Instruction
In every entry, replace "Identify the location of" with "Give the position of" and leave the rest of the text unchanged.

Provided records
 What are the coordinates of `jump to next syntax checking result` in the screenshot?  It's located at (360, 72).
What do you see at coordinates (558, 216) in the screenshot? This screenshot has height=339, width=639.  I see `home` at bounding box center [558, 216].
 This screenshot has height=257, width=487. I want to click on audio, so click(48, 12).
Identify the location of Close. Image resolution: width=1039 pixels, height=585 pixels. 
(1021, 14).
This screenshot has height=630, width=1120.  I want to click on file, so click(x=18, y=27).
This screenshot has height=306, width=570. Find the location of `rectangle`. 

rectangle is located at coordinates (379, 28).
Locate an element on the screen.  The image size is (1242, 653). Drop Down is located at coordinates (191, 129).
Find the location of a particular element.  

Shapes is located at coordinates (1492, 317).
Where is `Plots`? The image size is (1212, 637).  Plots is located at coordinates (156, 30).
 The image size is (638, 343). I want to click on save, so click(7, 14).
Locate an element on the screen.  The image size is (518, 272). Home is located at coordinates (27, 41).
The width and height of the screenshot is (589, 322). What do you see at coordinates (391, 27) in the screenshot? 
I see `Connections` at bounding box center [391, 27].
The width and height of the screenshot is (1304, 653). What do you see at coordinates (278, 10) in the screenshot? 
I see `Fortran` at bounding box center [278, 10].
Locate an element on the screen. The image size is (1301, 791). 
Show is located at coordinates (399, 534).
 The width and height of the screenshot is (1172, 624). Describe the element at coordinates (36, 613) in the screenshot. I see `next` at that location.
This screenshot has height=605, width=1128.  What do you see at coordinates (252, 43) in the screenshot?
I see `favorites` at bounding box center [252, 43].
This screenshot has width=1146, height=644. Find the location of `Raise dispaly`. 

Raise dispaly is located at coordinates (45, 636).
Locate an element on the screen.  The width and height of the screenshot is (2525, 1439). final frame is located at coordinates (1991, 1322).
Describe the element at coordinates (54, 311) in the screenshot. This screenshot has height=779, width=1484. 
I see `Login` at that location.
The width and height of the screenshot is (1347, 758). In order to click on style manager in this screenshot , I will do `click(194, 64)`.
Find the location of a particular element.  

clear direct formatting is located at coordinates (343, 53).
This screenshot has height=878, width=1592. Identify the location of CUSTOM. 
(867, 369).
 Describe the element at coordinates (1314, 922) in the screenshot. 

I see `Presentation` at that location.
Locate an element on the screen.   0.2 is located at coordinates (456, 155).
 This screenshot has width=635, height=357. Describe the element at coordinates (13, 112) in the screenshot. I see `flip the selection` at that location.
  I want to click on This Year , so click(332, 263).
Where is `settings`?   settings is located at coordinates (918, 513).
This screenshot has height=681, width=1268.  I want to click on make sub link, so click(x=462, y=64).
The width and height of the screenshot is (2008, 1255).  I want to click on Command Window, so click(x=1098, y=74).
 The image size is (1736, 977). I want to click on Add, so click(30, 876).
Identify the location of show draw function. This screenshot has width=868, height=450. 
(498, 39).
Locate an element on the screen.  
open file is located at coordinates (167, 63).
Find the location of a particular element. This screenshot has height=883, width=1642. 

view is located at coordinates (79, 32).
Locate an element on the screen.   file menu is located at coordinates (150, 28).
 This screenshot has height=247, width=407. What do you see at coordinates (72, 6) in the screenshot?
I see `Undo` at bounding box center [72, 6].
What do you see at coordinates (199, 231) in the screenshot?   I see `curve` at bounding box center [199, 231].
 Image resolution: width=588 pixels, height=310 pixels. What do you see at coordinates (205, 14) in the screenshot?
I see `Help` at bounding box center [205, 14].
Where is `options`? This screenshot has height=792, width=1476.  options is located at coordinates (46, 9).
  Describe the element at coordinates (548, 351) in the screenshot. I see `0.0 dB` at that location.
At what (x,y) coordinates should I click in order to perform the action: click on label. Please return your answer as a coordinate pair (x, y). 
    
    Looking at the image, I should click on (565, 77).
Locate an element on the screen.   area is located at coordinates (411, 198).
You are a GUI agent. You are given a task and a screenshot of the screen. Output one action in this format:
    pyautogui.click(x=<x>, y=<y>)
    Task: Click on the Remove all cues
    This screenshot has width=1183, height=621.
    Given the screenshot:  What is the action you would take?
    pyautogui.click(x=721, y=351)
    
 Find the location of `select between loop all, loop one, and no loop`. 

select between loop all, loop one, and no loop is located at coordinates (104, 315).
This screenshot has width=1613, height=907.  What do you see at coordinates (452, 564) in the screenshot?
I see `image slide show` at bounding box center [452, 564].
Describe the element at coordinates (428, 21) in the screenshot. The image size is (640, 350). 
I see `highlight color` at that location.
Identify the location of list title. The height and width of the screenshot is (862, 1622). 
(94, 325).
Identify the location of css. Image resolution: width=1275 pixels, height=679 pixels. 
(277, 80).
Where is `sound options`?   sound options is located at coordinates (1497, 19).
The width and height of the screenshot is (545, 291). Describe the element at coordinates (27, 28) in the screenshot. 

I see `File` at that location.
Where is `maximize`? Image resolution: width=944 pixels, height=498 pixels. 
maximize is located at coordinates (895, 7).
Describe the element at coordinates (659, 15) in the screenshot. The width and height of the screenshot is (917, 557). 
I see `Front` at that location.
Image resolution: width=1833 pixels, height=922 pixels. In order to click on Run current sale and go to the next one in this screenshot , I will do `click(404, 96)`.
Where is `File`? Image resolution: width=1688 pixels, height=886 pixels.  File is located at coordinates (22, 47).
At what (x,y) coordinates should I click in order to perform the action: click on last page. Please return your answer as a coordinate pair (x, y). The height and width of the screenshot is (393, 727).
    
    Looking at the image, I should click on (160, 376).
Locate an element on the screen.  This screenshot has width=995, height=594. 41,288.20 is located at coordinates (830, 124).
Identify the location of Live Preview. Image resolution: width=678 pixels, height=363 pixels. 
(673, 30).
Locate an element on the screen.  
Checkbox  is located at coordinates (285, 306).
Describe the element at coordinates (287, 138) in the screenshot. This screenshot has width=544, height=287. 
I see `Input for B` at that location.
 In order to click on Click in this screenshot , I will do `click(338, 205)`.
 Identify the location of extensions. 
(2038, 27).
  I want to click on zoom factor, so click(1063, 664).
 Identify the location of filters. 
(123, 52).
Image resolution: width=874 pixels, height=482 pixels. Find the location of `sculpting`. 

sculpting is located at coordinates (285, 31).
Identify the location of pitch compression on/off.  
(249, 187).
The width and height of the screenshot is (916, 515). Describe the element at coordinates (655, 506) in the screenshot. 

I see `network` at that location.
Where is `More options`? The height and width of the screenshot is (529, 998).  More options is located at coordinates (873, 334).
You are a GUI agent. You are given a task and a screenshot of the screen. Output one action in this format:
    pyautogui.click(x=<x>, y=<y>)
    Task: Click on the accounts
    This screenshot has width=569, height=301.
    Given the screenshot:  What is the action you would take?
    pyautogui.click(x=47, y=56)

The answer
 What are the coordinates of `jump to next syntax checking result` in the screenshot?  It's located at (360, 72).
What do you see at coordinates (558, 216) in the screenshot? This screenshot has height=339, width=639.  I see `home` at bounding box center [558, 216].
 This screenshot has height=257, width=487. I want to click on audio, so click(48, 12).
Give the position of Close. Image resolution: width=1039 pixels, height=585 pixels. 
(1021, 14).
This screenshot has height=630, width=1120.  I want to click on file, so click(x=18, y=27).
This screenshot has height=306, width=570. Find the location of `rectangle`. 

rectangle is located at coordinates (379, 28).
Locate an element on the screen.  The image size is (1242, 653). Drop Down is located at coordinates (191, 129).
Find the location of a particular element.  

Shapes is located at coordinates (1492, 317).
Where is `Plots`? The image size is (1212, 637).  Plots is located at coordinates (156, 30).
 The image size is (638, 343). I want to click on save, so click(7, 14).
Locate an element on the screen.  The image size is (518, 272). Home is located at coordinates (27, 41).
The width and height of the screenshot is (589, 322). What do you see at coordinates (391, 27) in the screenshot? 
I see `Connections` at bounding box center [391, 27].
The width and height of the screenshot is (1304, 653). What do you see at coordinates (278, 10) in the screenshot? 
I see `Fortran` at bounding box center [278, 10].
Locate an element on the screen. The image size is (1301, 791). 
Show is located at coordinates (399, 534).
 The width and height of the screenshot is (1172, 624). Describe the element at coordinates (36, 613) in the screenshot. I see `next` at that location.
This screenshot has height=605, width=1128.  What do you see at coordinates (252, 43) in the screenshot?
I see `favorites` at bounding box center [252, 43].
This screenshot has width=1146, height=644. Find the location of `Raise dispaly`. 

Raise dispaly is located at coordinates (45, 636).
Locate an element on the screen.  The width and height of the screenshot is (2525, 1439). final frame is located at coordinates (1991, 1322).
Describe the element at coordinates (54, 311) in the screenshot. This screenshot has height=779, width=1484. 
I see `Login` at that location.
The width and height of the screenshot is (1347, 758). In order to click on style manager in this screenshot , I will do `click(194, 64)`.
Find the location of a particular element.  

clear direct formatting is located at coordinates (343, 53).
This screenshot has height=878, width=1592. Give the position of CUSTOM. 
(867, 369).
 Describe the element at coordinates (1314, 922) in the screenshot. 

I see `Presentation` at that location.
Locate an element on the screen.   0.2 is located at coordinates (456, 155).
 This screenshot has width=635, height=357. Describe the element at coordinates (13, 112) in the screenshot. I see `flip the selection` at that location.
  I want to click on This Year , so click(332, 263).
Where is `settings`?   settings is located at coordinates (918, 513).
This screenshot has height=681, width=1268.  I want to click on make sub link, so click(x=462, y=64).
The width and height of the screenshot is (2008, 1255).  I want to click on Command Window, so click(x=1098, y=74).
 The image size is (1736, 977). I want to click on Add, so click(30, 876).
Give the position of show draw function. This screenshot has width=868, height=450. 
(498, 39).
Locate an element on the screen.  
open file is located at coordinates (167, 63).
Find the location of a particular element. This screenshot has height=883, width=1642. 

view is located at coordinates (79, 32).
Locate an element on the screen.   file menu is located at coordinates (150, 28).
 This screenshot has height=247, width=407. What do you see at coordinates (72, 6) in the screenshot?
I see `Undo` at bounding box center [72, 6].
What do you see at coordinates (199, 231) in the screenshot?   I see `curve` at bounding box center [199, 231].
 Image resolution: width=588 pixels, height=310 pixels. What do you see at coordinates (205, 14) in the screenshot?
I see `Help` at bounding box center [205, 14].
Where is `options`? This screenshot has height=792, width=1476.  options is located at coordinates (46, 9).
  Describe the element at coordinates (548, 351) in the screenshot. I see `0.0 dB` at that location.
At what (x,y) coordinates should I click in order to perform the action: click on label. Please return your answer as a coordinate pair (x, y). 
    
    Looking at the image, I should click on (565, 77).
Locate an element on the screen.   area is located at coordinates (411, 198).
You are a GUI agent. You are given a task and a screenshot of the screen. Output one action in this format:
    pyautogui.click(x=<x>, y=<y>)
    Task: Click on the Remove all cues
    This screenshot has width=1183, height=621.
    Given the screenshot:  What is the action you would take?
    pyautogui.click(x=721, y=351)
    
 Find the location of `select between loop all, loop one, and no loop`. 

select between loop all, loop one, and no loop is located at coordinates (104, 315).
This screenshot has width=1613, height=907.  What do you see at coordinates (452, 564) in the screenshot?
I see `image slide show` at bounding box center [452, 564].
Describe the element at coordinates (428, 21) in the screenshot. The image size is (640, 350). 
I see `highlight color` at that location.
Give the position of list title. The height and width of the screenshot is (862, 1622). 
(94, 325).
Give the position of css. Image resolution: width=1275 pixels, height=679 pixels. 
(277, 80).
Where is `sound options`?   sound options is located at coordinates (1497, 19).
The width and height of the screenshot is (545, 291). Describe the element at coordinates (27, 28) in the screenshot. 

I see `File` at that location.
Where is `maximize`? Image resolution: width=944 pixels, height=498 pixels. 
maximize is located at coordinates (895, 7).
Describe the element at coordinates (659, 15) in the screenshot. The width and height of the screenshot is (917, 557). 
I see `Front` at that location.
Image resolution: width=1833 pixels, height=922 pixels. In order to click on Run current sale and go to the next one in this screenshot , I will do `click(404, 96)`.
Where is `File`? Image resolution: width=1688 pixels, height=886 pixels.  File is located at coordinates (22, 47).
At what (x,y) coordinates should I click in order to perform the action: click on last page. Please return your answer as a coordinate pair (x, y). The height and width of the screenshot is (393, 727).
    
    Looking at the image, I should click on (160, 376).
Locate an element on the screen.  This screenshot has width=995, height=594. 41,288.20 is located at coordinates (830, 124).
Give the position of Live Preview. Image resolution: width=678 pixels, height=363 pixels. 
(673, 30).
Locate an element on the screen.  
Checkbox  is located at coordinates (285, 306).
Describe the element at coordinates (287, 138) in the screenshot. This screenshot has width=544, height=287. 
I see `Input for B` at that location.
 In order to click on Click in this screenshot , I will do `click(338, 205)`.
 Give the position of extensions. 
(2038, 27).
  I want to click on zoom factor, so click(1063, 664).
 Give the position of filters. 
(123, 52).
Image resolution: width=874 pixels, height=482 pixels. Find the location of `sculpting`. 

sculpting is located at coordinates (285, 31).
Give the position of pitch compression on/off.  
(249, 187).
The width and height of the screenshot is (916, 515). Describe the element at coordinates (655, 506) in the screenshot. 

I see `network` at that location.
Where is `More options`? The height and width of the screenshot is (529, 998).  More options is located at coordinates (873, 334).
You are a GUI agent. You are given a task and a screenshot of the screen. Output one action in this format:
    pyautogui.click(x=<x>, y=<y>)
    Task: Click on the accounts
    This screenshot has width=569, height=301.
    Given the screenshot:  What is the action you would take?
    pyautogui.click(x=47, y=56)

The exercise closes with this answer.